### [DOCUMENT TEXT]
————

Impeachment rumblings grow among Democrats
House Speaker Nancy Pelosi this week faced growing pressure from Democrats to begin impeachment proceedings against President Trump, with an angered Trump saying he would no longer attempt to work with the opposition party on any legislation. In a tense closed-door leadership meeting, Pelosi rejected calls for impeachment from Democrats increasingly frustrated by the Trump administration’s blanket refusal to honor congressional subpoenas. Democratic anger boiled over after the White House blocked former counsel Don McGahn from testifying before Congress about Trump’s attempts to end or curtail special counsel Robert Mueller’s investigation, which Mueller listed among 10 possible acts of obstruction of justice. The White House is also refusing to turn over Trump’s tax returns, despite a law requiring the Treasury Department to do so upon a request from Congress. “I think we’re at an inflection point,” said Rep. Ted Lieu of the House Judiciary Committee. “If we can’t get information, I think we have to start proceeding down this path.”
Pelosi accused Trump of conducting a “cover-up” by trying to hide information from congressional investigators. But the Speaker counseled fellow Democrats to have patience, saying the House still has many options for getting information the president wants to conceal. She pointed to a strongly worded ruling from a federal judge this week ordering Trump’s accounting firm to turn over financial documents to Congress.
Pelosi’s “cover-up” statement enraged Trump, who stormed out of a meeting on infrastructure with Pelosi and Senate Majority Leader Chuck Schumer after only three minutes. In a rambling Rose Garden speech after that meeting, Trump said he was done working with Democrats on infrastructure or any other issue unless they end the investigations into his administration. “You can’t do it under these circumstances,” Trump said. “So, get these phony investigations over with.”
What the editorials said
“It’s understandable that Democrats are concerned that an impeachment fight” could get in the way of their campaign to unseat Trump in 2020, said Cristian Farias of The New York Times editorial board. But Mueller’s report laid out clear evidence of grave misconduct by Trump: eagerly accepting campaign help from a foreign adversary, and making multiple attempts to thwart the Russia investigation. Democrats have a “constitutional duty” to consider whether Trump has violated his oath of office.
Democratic leaders know impeachment “would be a disastrous waste of time,” said the New York Post. But Pelosi and Nadler know that their Trump-hating base will never accept that, so they’re doing their best to appease the “Impeach now!” wing of the party with pointless theatrics. The president has the “right to frank, confidential discussions with his staff,” so Democrats can’t force McGahn to testify. Nevertheless, Democrats are portraying the White House’s inevitable use of executive privilege as a cover-up. “It’s all a show.”

————

### [SET TASK A]
Quote the impeachment article word for word, from "What the editorials" down to "oath of office.".
### [SET TASK B]
According to the impeachment article, why did Trump walk out of the infrastructure meeting with Pelosi and Schumer? Answer in one to three sentences.
### [SET TASK C]
In the impeachment article, what did a federal judge order Trump's accounting firm to do?
The material after the impeachment article is separate from it.

### [SUPPLIED DATA]
————

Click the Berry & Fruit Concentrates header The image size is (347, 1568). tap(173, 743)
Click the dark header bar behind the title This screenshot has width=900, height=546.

————

### [FULL OUTPUT A]
What the editorials said
“It’s understandable that Democrats are concerned that an impeachment fight” could get in the way of their campaign to unseat Trump in 2020, said Cristian Farias of The New York Times editorial board. But Mueller’s report laid out clear evidence of grave misconduct by Trump: eagerly accepting campaign help from a foreign adversary, and making multiple attempts to thwart the Russia investigation. Democrats have a “constitutional duty” to consider whether Trump has violated his oath of office.

### [FULL OUTPUT B]
Pelosi had accused Trump of conducting a "cover-up," and that statement enraged him. He stormed out of the meeting after only three minutes.

### [FULL OUTPUT C]
Turn over financial documents to Congress.